Hong Kong braces for increase in prime interest rate after imminent US Fed action to rein in 40-year-high inflation
- The head of the HKMA and analysts believe the local rate rise will be quicker this time after an expected increase of 75 basis points by the US Fed on Thursday
- Hongkongers with mortgages would face higher payments amid the first increase in the local prime rate in four years
Hongkongers with mortgages should brace themselves for higher monthly payments, as banks are set to increase the prime rate for the first time in four years in response to an expected rate increase later this week by the US Federal Reserve, which is determined to curb 40-year-high inflation, according to analysts.

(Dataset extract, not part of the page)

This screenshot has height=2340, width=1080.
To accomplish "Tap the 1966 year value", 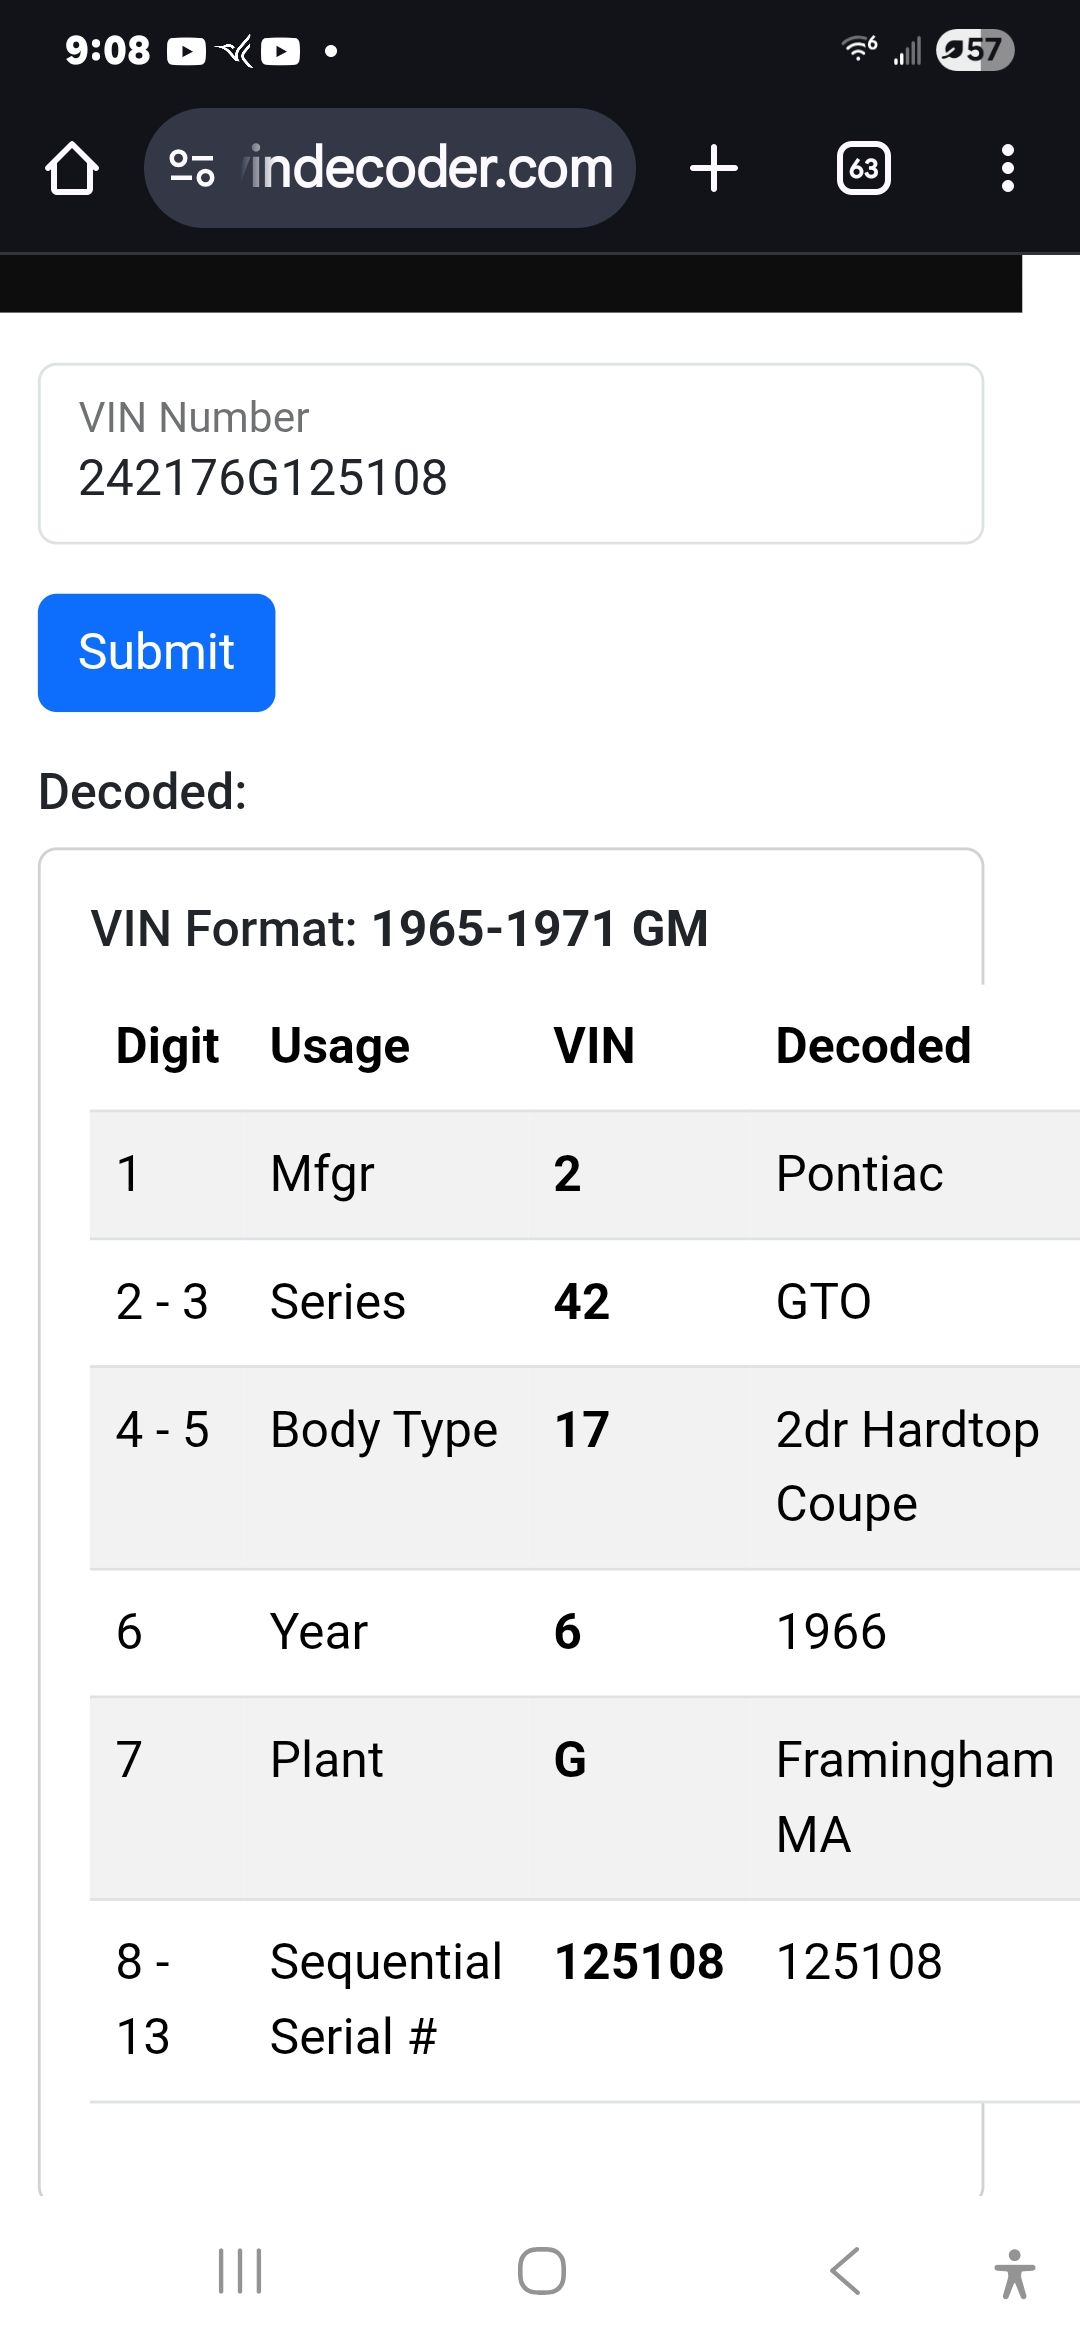I will click(832, 1632).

Hong Kong banks last increased the prime rate by 0.125 percentage points in September 2018, which came after nine increases of the US interest rate between 2015 and 2018. But the head of the Hong Kong Monetary Authority and financial analysts all believe the local rise will arrive much quicker this time.
“Compared with the last rate-hike cycle, the market generally expects the US rate-hike cycle this time will be quicker and more aggressive,” said Eddie Yue Wai-man, chief executive of the HKMA, in a statement posted on the HKMA website on Friday.
The US Fed is expected to raise the interest rate by 75 basis points on Thursday to curb inflation. This will bring the key rate to a range of 2.25 per cent to 2.5 per cent, as the US central bank acts with urgency to rein in inflation, said Kirk Wong, global market and FX strategist at Everbright Securities International.
Some market participants are even predicting a full point rise, after US inflation rose to a fresh 40-year high of 9.1 per cent in June.
Hong Kong commercial banks might well increase the prime rate some weeks after the July rate rise, Wong said.
“The local commercial banks increased their prime rate when the US Fed rate increased to 2.5 per cent in September 2018, so it may be time for local banks to increase the prime rate when the US Fed reaches that level,” he said.
The prime rate stands at 5 per cent at HSBC, its subsidiary Hang Seng Bank, and Bank of China Hong Kong. Standard Chartered Bank and most other local lenders have their prime lending rate at 5.25 per cent.
Half of 12 economists surveyed by Bloomberg expect Hong Kong’s prime rate to rise by 25 basis points or less by year’s end, while four predict a 50-basis point increase. The remaining two economists expect a rise of 75 to 100 basis points.
A customer with a HK$5 million loan with a 30-year term will have to pay HK$656 (US$83.60) more each month following a 25-basis-point increase, and HK$1,324 more following a 75-basis-point increase, according to data from mReferral Corporation.
Should the prime rate rise a full-percentage point, this homeowner would see their monthly repayment increase by HK$2,004.
“The interest rate in the interbank market has risen a lot, while Hibor [Hong Kong interbank offered rate]-linked mortgage loans may soon rise to reach the cap,” said Eric Tso Tak-ming, chief vice-president of mReferral. “This has added pressure for banks to increase their prime rate as soon as the end of August.”
Ahead of the expected interest rate hike this week, homeowners are offloading their units at a loss. A 588 sq ft flat in Lee King Building in Yuen Long changed hands at a loss of HK$900,000, 15 per cent less than the original price, according to Centaline Property Agency.
“The sentiment in the property market is sluggish, and some owners are selling at below-market prices, and even leaving the market at a loss, in order to cash in as soon as possible,” said Ken Wong, deputy regional sales manager at Centaline.
The one-month Hibor rose to two-year high at 1.01 per cent on Friday, versus 0.14 per cent at the start of the year.
HKMA’s Yue believes the HKMA will need to intervene more frequently and on a larger scale this time than it did in the last rate-rise cycle, while the aggregate balance – the sum of balances in clearing accounts maintained by banks with the monetary authority – will also drop at a quicker pace.
The authority has stepped into the market 23 times this year, buying a total of HK$172.64 billion and selling US$21.99 billion amid persistent capital outflows, HKMA data showed. Previous high-water marks saw the authority buy HK$103.48 billion in 2018 and HK$22.13 billion in 2019.
When the balance drops to the threshold of HK$150 billion, banks will respond by increasing their prime rates, traders said.
“If the aggregate balance goes down very quickly in the next week, then banks might have the pressure to raise the interest rate immediately after the Federal Reserve meeting,” said Ricky Choi Wing-hung, chief economist at Bank of East Asia. “But if not, then it will rise a little bit later, likely before the September meeting.”
The Federal Reserve is likely to raise the interest rate at least 50 basis points in September and another 25 basis points in both November and December, bringing the Fed rate to 3.5 per cent at the end of this year.
Hong Kong’s property market will remain steady because of stable supply and sound domestic economic recovery, Choi added.